What is disgusting is that Linda is doing great reading out the sentences and has the whole intonation thing down pat (sounds disturbingly like a 17 year old girl – guess all those anime we watched together did come in handy!). While I, with my dyslexia, cannot say a single work without a) changing how I say the vowels every time and b) throwing out consonants which confuse me and putting in ones I like (I don’t think this, my brain helpfully just does it for me as it comes out of my mouth); which means I find the words but Linda says them lest I tell the hotel operator that I love his mother’s pickels).
Also much time was spent trying to make sure the neighbors (the assistant manager who was icy at us yesterday) are NOT pissed at us by baking them rice crispy squares to find out if last night was a bad night or more..... At which point they simply shut the door on Linda without looking in her face or accepting the squares. So, yes, neighbors pissed and not sure why (though think article MIGHT have something to do with it – but then, since they aren’t saying, who knows.) I mean, no person in their right mind hates Linda, if she puts up with me, and is kind to all people and small animals, we know that she is a saint and likely glows when I am not looking at her.

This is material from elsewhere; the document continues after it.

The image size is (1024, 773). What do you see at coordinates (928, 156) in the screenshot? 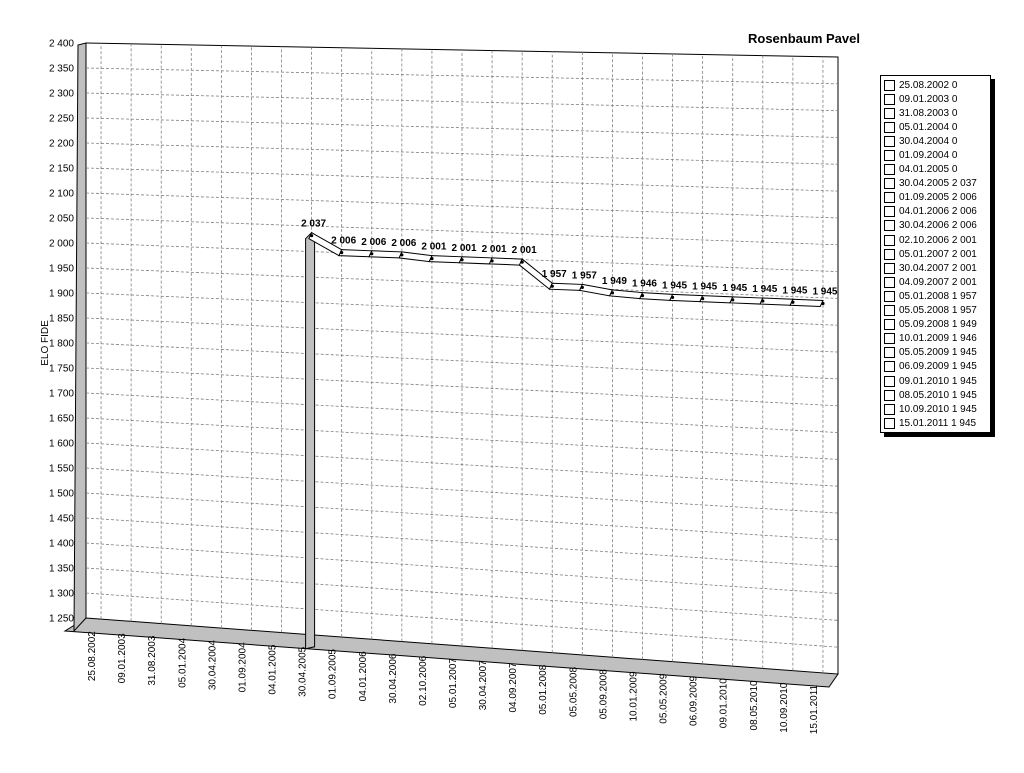
I see `legend-label: 01.09.2004 0` at bounding box center [928, 156].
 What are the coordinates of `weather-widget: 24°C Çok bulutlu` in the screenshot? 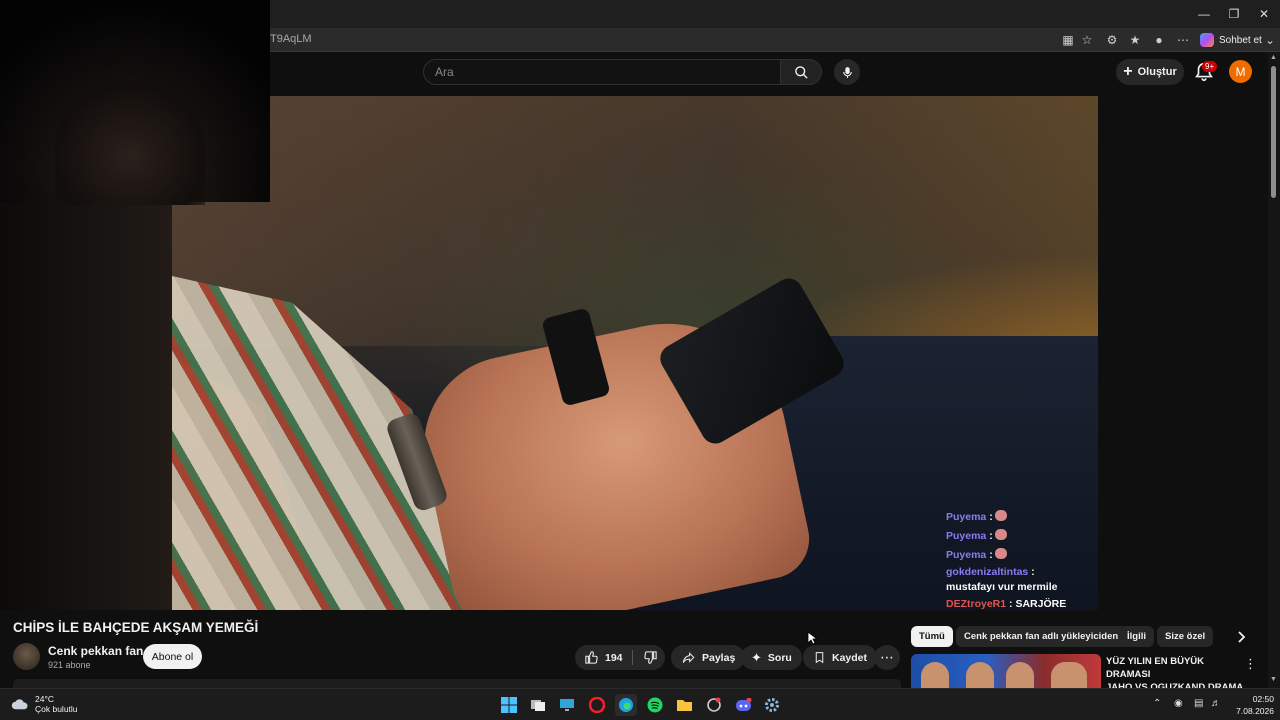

I also found that being disabled doesn’t actually mean you still can’t get depressed. So I did. Or I was. Only when you sleep 2/3rds of the day, getting depressed and staring at space or the floor makes time REALLY fly. So between, the “Let’s find out if the neighbors hate us.....YUP!”, me depressed and almost five hours trying to make hotel reservations (we did, in our defense call MANY non-english speaking places with western rooms which had stairs, so just kept going down the list). And I had a shower. And thus a day goes. I won’t bore you with pain but will mention that by the afternoon nap I had lost sight in both eyes, and was still trying to type emails, and saying, “No! Why do I HAVE to nap?” (yeah, lots of maturity – did I mention that you can be immature AND disabled too: all sorts of new discoveries.) How much sense I made is entirely up to my mandatory touch typing class and years of typing hours a day. So if you got a email of gobble stuff, that wasn’t spam, it was me.....sorry!
Anyway, new goal for tomorrow: 1) pretend to act mature, 2) LEAVE APARTMENT and 3) try to make TWO reservations. I know that is a lot for one day….but you have to dream!